The return of a skeleton-crew Parliament to pass new emergency fiscal measures is already proving to be a more interesting notion than it might have been, but also a more frustrating one. There are egos cropping up in the frame, and rumours of somewhat alarming measures being proposed from the government (and promptly being leaked to the media, because a fight over Parliamentary privilege is exactly what the country needs right now) are making it all a fraught situation. Suffice to say, nobody is handling what should be a fairly painless situation very well at all.
For starters, political leaders who were across the country have ignored the advice to stay home in order to ensure that they are back in Ottawa for the Skeleton Parliament. While quorum is 20 MPs including the Speaker, we'll have 32 or 33 MPs present, which is about eleven or twelve too many for the purposes especially as the Conservative seem to have insisted on ensuring that they have regionally-appropriate MPs in place rather than simply relying on geographically-close MPs to conduct business on their behalf (though calling Tim Uppal regionally appropriate is a bit cute, given that he has lived in Ottawa for years and not his Edmonton riding). Even more to the point, the Conservatives, great stewards of the public purse and scolds of government waste, extracted the promise that Andrew Scheer, Candice Bergen, and Senator Don Plett had to be shuttled to Ottawa on government or RCAF aircraft. Jagmeet Singh also travelled from Burnaby to Ottawa for the event, because why model the good behaviour of staying home that they're telling everyone else to listen to?

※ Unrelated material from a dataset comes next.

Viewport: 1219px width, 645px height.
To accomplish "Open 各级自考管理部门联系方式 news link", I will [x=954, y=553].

I am particularly concerned that this move to ensure that these leaders are in Ottawa is for the sheer optics of the situation that they felt the need to be on the cameras in the Chamber to look magnanimous on behalf of their parties when it comes to supporting necessary fiscal measures to help Canadians as the economy stalls over the pandemic, rather than letting any of their more local backbenchers take any of that glory. That kind of ego is part of the problem with how parties have devolved into cults of personality, where the leader must be seen at the forefront of everything especially if they think there is some kind of reflected glory to be had. That they contravened the public messaging to stay at home in order to be sure that they got any spotlight over the handling of the pandemic and accompanying economic crisis is a signal of just how far things have degenerated in the operation of our system.

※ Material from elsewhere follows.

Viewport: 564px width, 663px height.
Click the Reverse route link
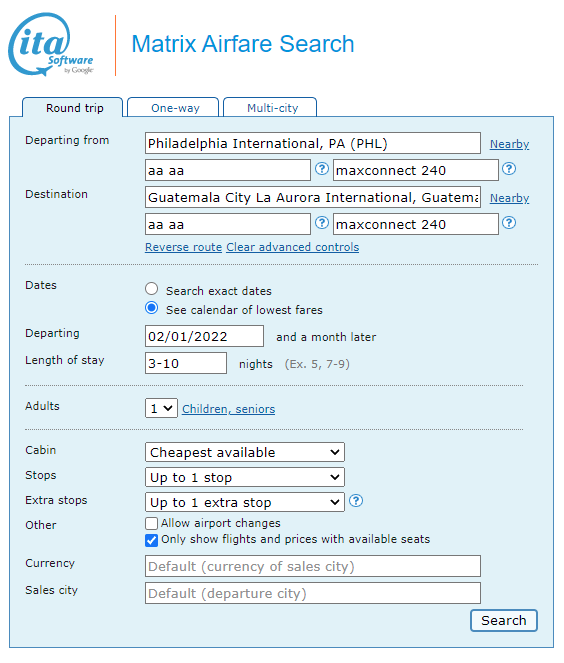183,247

As if this wasn't bad enough, the reporting on Monday evening of the proposals being floated by the government around their emergency bailout legislation are that it would include some clearly unconstitutional measures that would essentially make taxation a delegated authority until December 2021 something that goes against how Westminster parliaments have functioned since 1689. And while I have no doubt that this was meant innocently giving Bill Morneau maximum flexibility in combatting the economic downturn without the need to recall another Skeleton Parliament within a week or two it clearly is not kosher. Also reportedly in those proposals was unlimited borrowing authority which has been a particular bugaboo of mine after the Liberals weaselled out on their promise to restore borrowing authority to the Commons after the Conservatives sneakily delegated it to Cabinet as part of one of their omnibus budget implementation bills. Instead of restoring that power, they instead instituted a debt ceiling that they would only seek authority to borrow more from the Commons if they surpassed that. Given how much borrowed money they will need as part of their fiscal aid package, they are no doubt looking to remove this self-imposed limitation, fully breaking the promise they once stood for.

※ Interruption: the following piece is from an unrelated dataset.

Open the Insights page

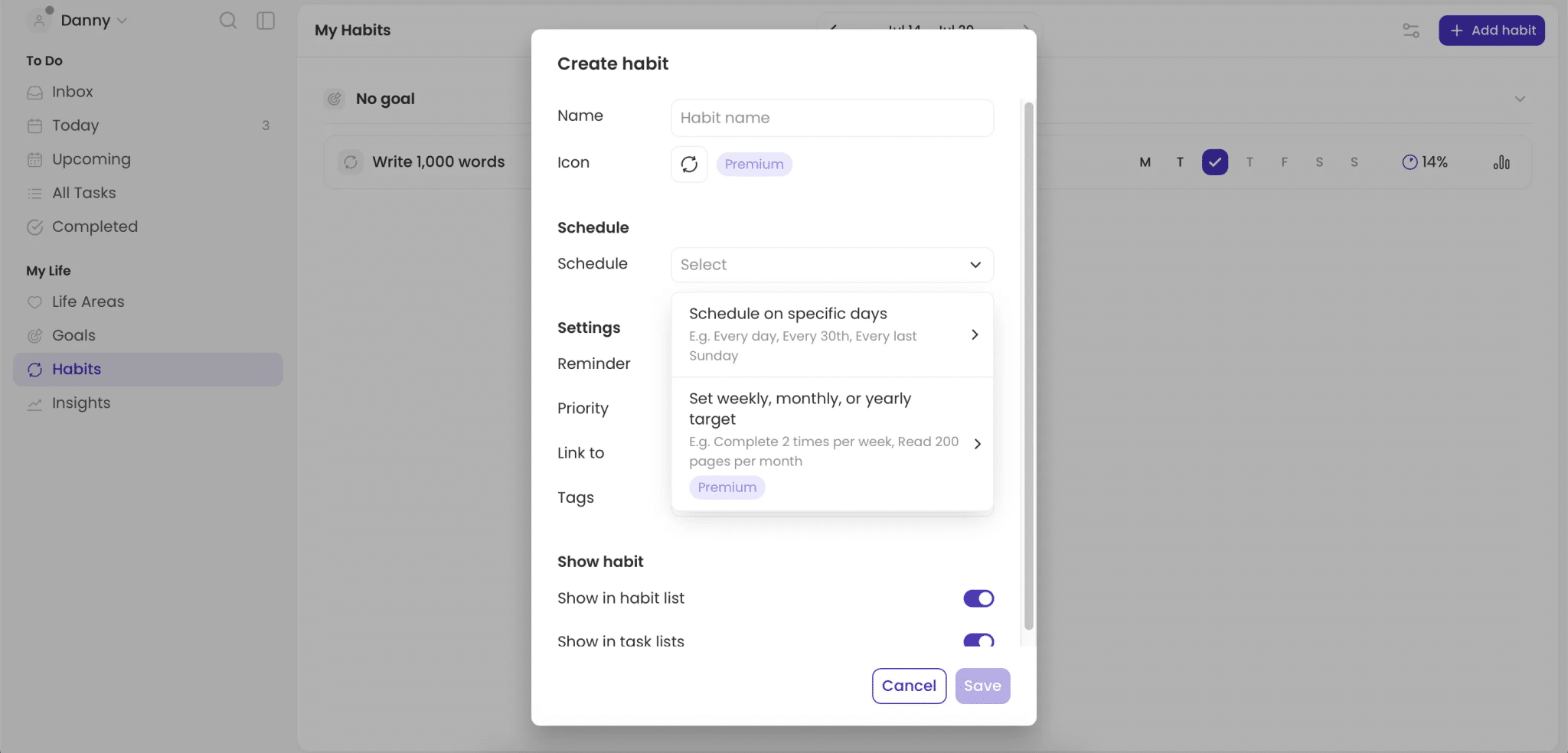pos(80,403)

If anything, this bout of hubris is a result of the other parties being all too willing to suspend Parliament for the duration of the pandemic rather than taking more reasonable precautions and keeping some ongoing oversight in a more continuous Skeleton Parliament rather than the big show of recalling it to pass more sweeping measures in one fell swoop really, the only way to pass legislation quickly, because of the rules around how so many sitting days need to pass between various stages of the bill being adopted. Looking for a blank cheque in the face of a crisis is basically just saying "We only wanted to ensure that we didn't need to recall you every few weeks," and "it would just be a really big bother," rather than you know, ensuring that the lights are still on in Parliament and that the job of ensuring things like scrutiny and oversight, and accountability are still being practiced rather than shrugged off because it's inconvenient to have MPs in Ottawa. And to be perfectly frank, it's utterly in keeping with this government to float an untenable idea and blowing up all of the goodwill they've accumulated because they cluelessly overreached. (That said, I also have to wonder whether anyone in the PMO or Morneau's office scooped up some of Senator Peter Harder's more "brilliant" staffers who advised him to do boneheaded things like declare procedural warfare only to be forced to walk it back immediately).
No doubt that by the time the final version of the bill is tabled in the Skeleton Parliament, the more contentious aspects will have been negotiated away and the fiscal aid package will breeze through Parliament perhaps with a few more harsh and performative words from Scheer and maybe Singh but the point remains that suspending Parliament is looking increasingly like a dumb move that didn't actually make things any more expedient, and possibly only made things worse in the longer term. Parliament matters, and it seems that this government just inadvertently proved that yet again because they can't help themselves. So let's keep this Skeleton Parliament rolling rather than risk another of these incidents.